Although the famed Kusatsu Onsen is perfectly suitable to visit any time of the year, the resort is probably best experienced during Japan’s winter months. The juxtaposition of Gunma Prefecture’s biting mountain air and pristine snow banks matched with Kusatsu’s mysteriously healing hot spring waters is the perfect combination. Located 1200 meters above sea level and just a couple of hours away from Tokyo’s crowded metropolis, the resort offers a historic oasis of peace nestled within a small town firmly dedicated to the promotion and preservation of onsen culture.
At the root of of Kusatsu’s ever-popular onsen offerings, technology works to maintain a delicate balance between the onsens and the surrounding natural wildlife. A huge treatment plant sits within the township, neutralizing the onsen water flowing into neighboring rivers, thus protecting the local fish from the acidic waters. Before this process was developed, because of the water’s fatal effects on the local wildlife, local residents called the water’s source the “river of death.” Now, due to technology developed over 35 years ago, that dark moniker is no longer used to describe the serene confines of Kusatsu.

_Information supplied_
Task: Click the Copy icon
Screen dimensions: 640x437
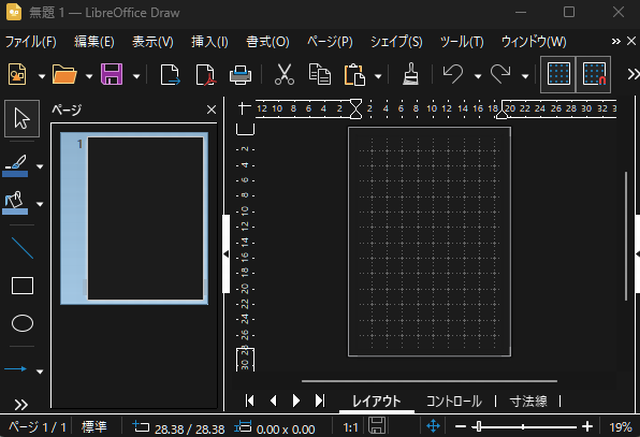Action: coord(319,75)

_Exercise requirements_
**a)** In the Kusatsu Onsen text, does each statement agree with it? Answer yes or no for each, and quote the deciding words. (i) The resort lies 1200 meters above sea level. (ii) The treatment plant that neutralizes the onsen water stands outside the township. (iii) Local residents still call the water's source the "river of death."
**b)** Continue the Kusatsu Onsen text from the point where it ends.

_Written answers_
**a)**
(i) Yes: "Located 1200 meters above sea level"
(ii) No: "A huge treatment plant sits within the township"
(iii) No: "that dark moniker is no longer used to describe the serene confines of Kusatsu"

**b)**
In the center of the town you’ll find the well-known Yubatake, or “hot water field,” a large wooden holding area slowly feeding fresh water to the town’s many onsens. If you’re lucky enough to get to Kusatsu on a cold winter night, make a note to awake in the middle of the night and view the billows of white steam flowing gently from the waters of Yubatake into the chilly night air.
Those inexperienced in the ways of onsens may at first find it somewhat difficult to withstand the extremely hot temperature of the water. In such cases one shouldn’t be shy about taking 10-15 minutes to gradually enter the water as the body slowly adjusts to the temperature. Despite the extreme heat, once you’re in the water, you’ll soon realize the patient effort was worth it.
There are two ways to enjoy onsens at Kusatsu: inside, at a traditional Japanese ryokan, or outside, breathing in fresh mountain air while bathing in the healing onsen water. Usually, private ryokan onsens are best for romantic couples, while outside onsens offer an invigorating, back-to-nature experience that is completely unique to Japan.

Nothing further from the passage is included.